En las últimas semanas, el conflicto que involucra a los docentes en las provincias patagónicas ha alcanzado un punto crítico, transformándose en uno de los focos de mayor tensión en el país. Varios gremios, que ya se encontraban en lucha por sus propios reclamos salariales, han decidido sumarse activamente a la Cuarta Marcha Federal Universitaria programada para el 12 de mayo. Esta decisión refleja no solo la gravedad de la situación actual en el ámbito educativo, sino también una creciente solidaridad entre los distintos sectores del trabajo en la región.
En Santa Cruz, la Asociación de Docentes de Santa Cruz (ADOSAC) ha confirmado un paro de 96 horas que comenzará este martes, tras una reunión infructuosa con el Consejo Provincial de Educación. En este contexto, el sindicato exige la reanudación de las paritarias, la devolución de los descuentos por días de huelga y una convocatoria a una mesa salarial con plazos concretos. Como respuesta, el gobierno de Claudio Vidal ha adoptado una postura inflexible, advirtiendo sobre la posibilidad de descontar los días no trabajados, lo que ADOSAC ha calificado como una “provocación ilegal y discriminatoria” hacia los educadores.
El argumento que presenta el gobierno provincial es que los docentes de Santa Cruz gozan de uno de los mejores salarios del país, con un básico de $1.276.000. Sin embargo, los docentes alertan sobre un congelamiento salarial que se ha mantenido desde enero, lo que contrasta con la realidad inflacionaria del país y la creciente precariedad en la que se encuentran. Esta situación, lejos de ser un fenómeno aislado, forma parte de un movimiento más amplio que se ha gestado en el Frente Sindical provincial, el cual realizó una manifestación ruidosa la semana pasada en Río Gallegos, demandando un aumento salarial para todos los trabajadores estatales.

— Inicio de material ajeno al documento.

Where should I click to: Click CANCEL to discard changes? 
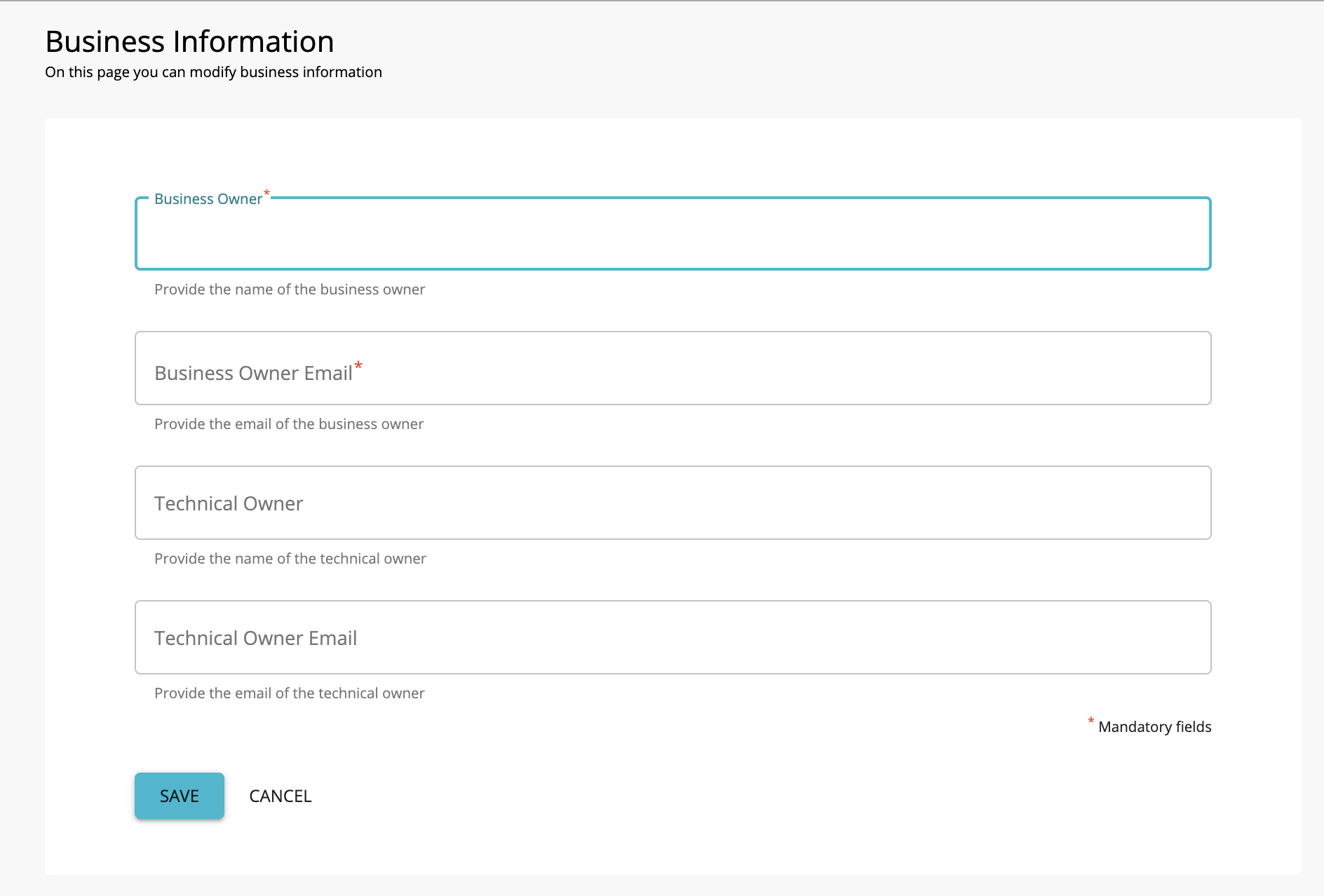pyautogui.click(x=280, y=796)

En Río Negro, las tensiones también están a la orden del día. La Unión de Trabajadores de la Educación (UNTER) había llevado a cabo tres jornadas de paro la semana anterior, con un nivel de adhesión que el gremio estimó en un 70%, aunque el gobierno de Alberto Weretilneck reportó una participación del 72%. La situación se tornó aún más caótica cuando la Policía reprimió una movilización de docentes en el puente que conecta Cipolletti con Neuquén, utilizando gases lacrimógenos. Este hecho fue denunciado por UNTER como un acto de “criminalización de la protesta social”, evidenciando la creciente represión hacia quienes ejercen su derecho a la manifestación.
Este martes, el gremio se unirá a un paro provincial organizado por la CTA Autónoma, y se espera que haya concentraciones en varias ciudades de la provincia, incluyendo General Roca, Bariloche y Viedma. En este contexto, los docentes reclaman un salario básico de $2.000.000, en un escenario donde la inflación acumulada ha superado el 280% desde 2024. La Coordinación de Sindicatos de Río Negro, que incluye a UNTER, ATE y otros, ha llevado a cabo una conferencia de prensa en la que se ha denunciado un gobierno que no solo aplica políticas de ajuste, sino que también reprime las voces disidentes.

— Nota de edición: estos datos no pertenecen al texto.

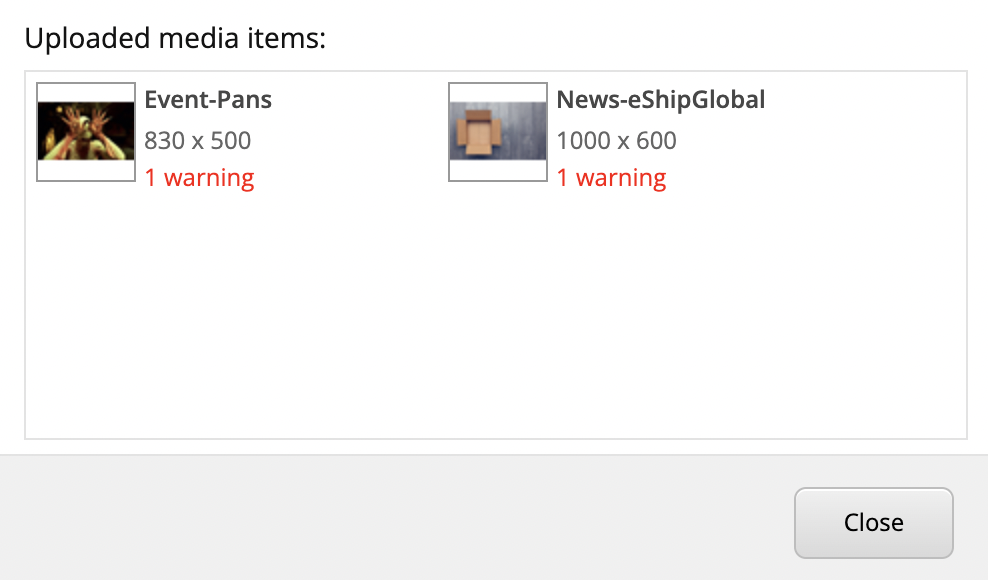Click the 830 x 500 dimensions text
This screenshot has width=988, height=580.
(197, 140)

Por otro lado, la situación en Chubut no es menos complicada. La Asociación de Trabajadores de la Educación del Chubut (ATECH), el principal sindicato en la provincia, rechazó la propuesta salarial del gobierno de Ignacio Torres, en el marco de un proceso de conciliación obligatoria. Este lunes, los docentes realizaron una movilización significativa para expresar su descontento y exigir condiciones laborales más justas. La falta de acuerdo en las negociaciones salariales ha llevado a los educadores a intensificar sus medidas de fuerza, en un contexto donde la incertidumbre económica afecta a todos los sectores de la sociedad.
La unión de los gremios docentes en esta protesta no solo resalta la gravedad de la crisis salarial, sino que también pone de manifiesto la necesidad de una respuesta integral por parte del gobierno. En un momento donde la educación y los derechos de los trabajadores se encuentran bajo amenaza, los docentes asumen un rol protagónico en la lucha por la dignidad y el reconocimiento en el ámbito laboral. La Cuarta Marcha Federal Universitaria se convierte, así, en un punto de encuentro para reivindicar derechos y buscar soluciones a un conflicto que afecta a miles de trabajadores en todo el país.